Question

Which one of the following statements is correct?
Given, \(\displaystyle \binom{n}{m} = \frac{n!}{m!(n-m)!}\) is the binomial coefficient.

• A. \(\cos n\theta = \cos^n \theta - \binom{n}{2} \cos^{n-2}\theta \sin^2\theta + \binom{n}{4} \cos^{n-4}\theta \sin^4\theta - \dots\)
• B. \(\sin n\theta = \binom{n}{1}\cos^{n-1}\theta \sin\theta + \binom{n}{3}\cos^{n-3}\theta \sin^3\theta + \dots\)
• C. \(\cos n\theta = \cos^n \theta + \binom{n}{2} \cos^{n-2}\theta \sin^2\theta + \binom{n}{4} \cos^{n-4}\theta \sin^4\theta + \dots\)
• D. \(\sin n\theta = \cos^n \theta - \binom{n}{2} \cos^{n-2}\theta \sin^2\theta + \binom{n}{4} \cos^{n-4}\theta \sin^4\theta - \dots\)

Hint:

Use De Moivre's theorem to derive expressions for multiple-angle trigonometric identities in terms of powers of sine and cosine.

Answer 1

The Correct Option is A

Step 1: Using De Moivre's theorem. 
According to De Moivre's theorem: \[ (\cos \theta + i \sin \theta)^n = \cos n\theta + i \sin n\theta \]

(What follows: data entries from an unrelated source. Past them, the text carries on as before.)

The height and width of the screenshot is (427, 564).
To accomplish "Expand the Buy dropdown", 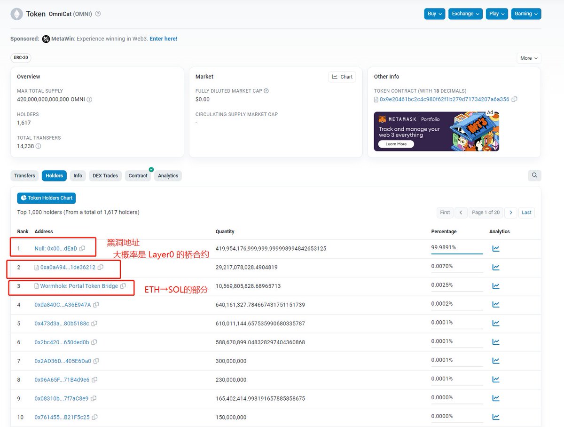I will (434, 14).
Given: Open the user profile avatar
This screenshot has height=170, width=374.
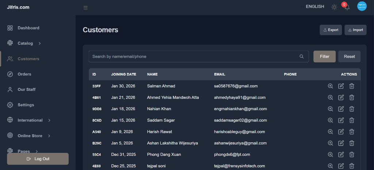Looking at the screenshot, I should (362, 7).
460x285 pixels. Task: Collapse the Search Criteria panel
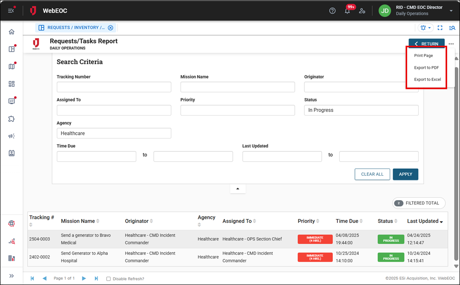pyautogui.click(x=237, y=188)
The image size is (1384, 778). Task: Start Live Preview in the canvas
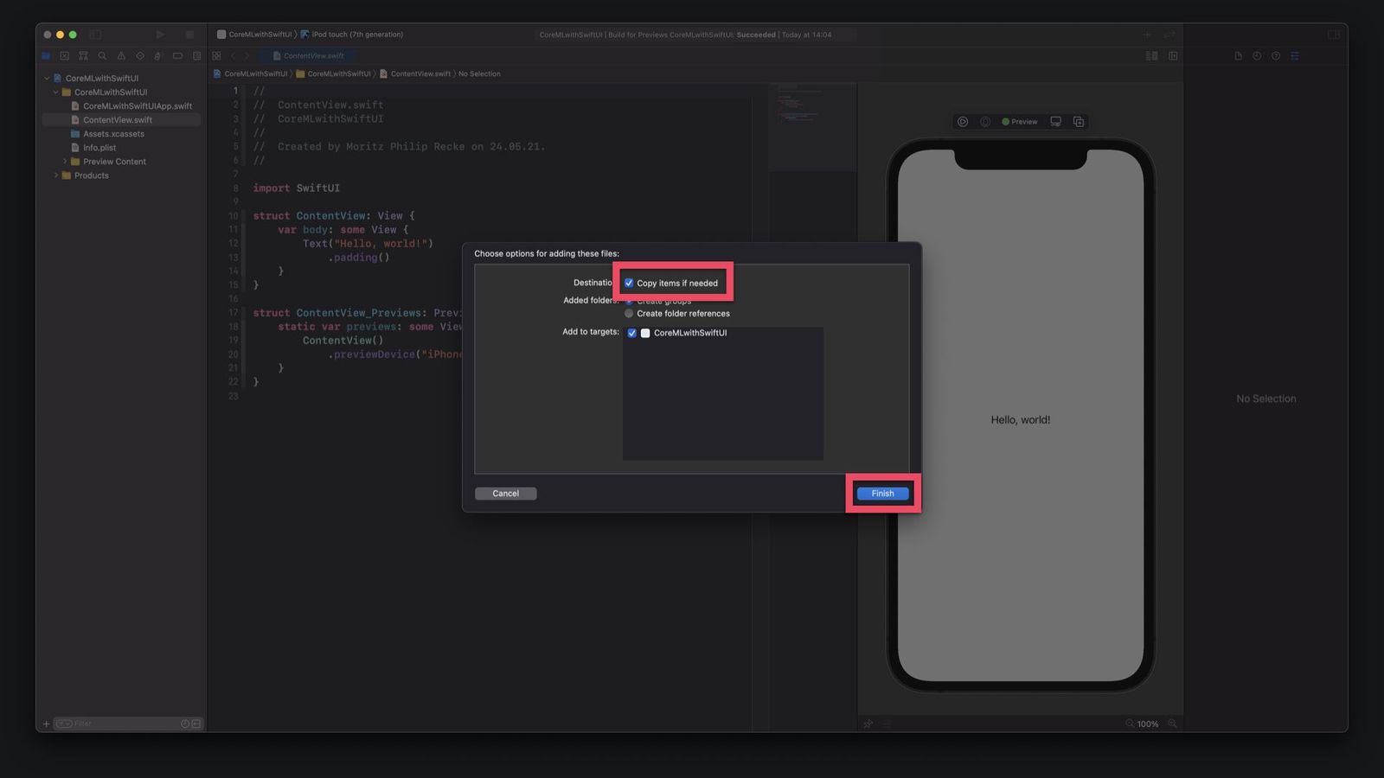pyautogui.click(x=963, y=122)
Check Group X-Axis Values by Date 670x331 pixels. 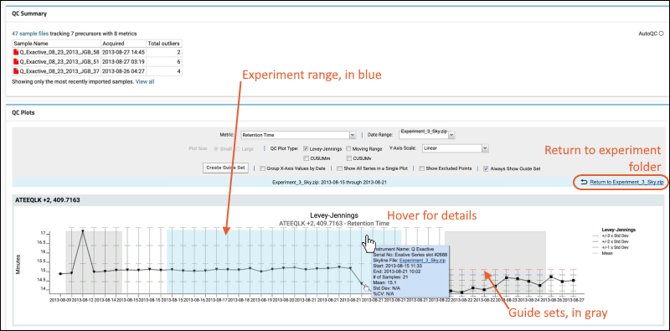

Step 2: Expand using binomial theorem. 
\[ (\cos \theta + i \sin \theta)^n = \sum_{k=0}^{n} \binom{n}{k} (\cos \theta)^{n-k} (i \sin \theta)^k \]

Step 3: Separate real and imaginary parts. 
- Real part gives \(\cos n\theta = \cos^n \theta - \binom{n}{2} \cos^{n-2}\theta \sin^2\theta + \binom{n}{4} \cos^{n-4}\theta \sin^4\theta - \dots\) 

- Imaginary part gives \(\sin n\theta = \binom{n}{1} \cos^{n-1}\theta \sin\theta - \binom{n}{3} \cos^{n-3}\theta \sin^3\theta + \dots\)

Step 4: Conclusion. 
Hence, option (A) correctly represents the real part, which gives the expression for \(\cos n\theta.\)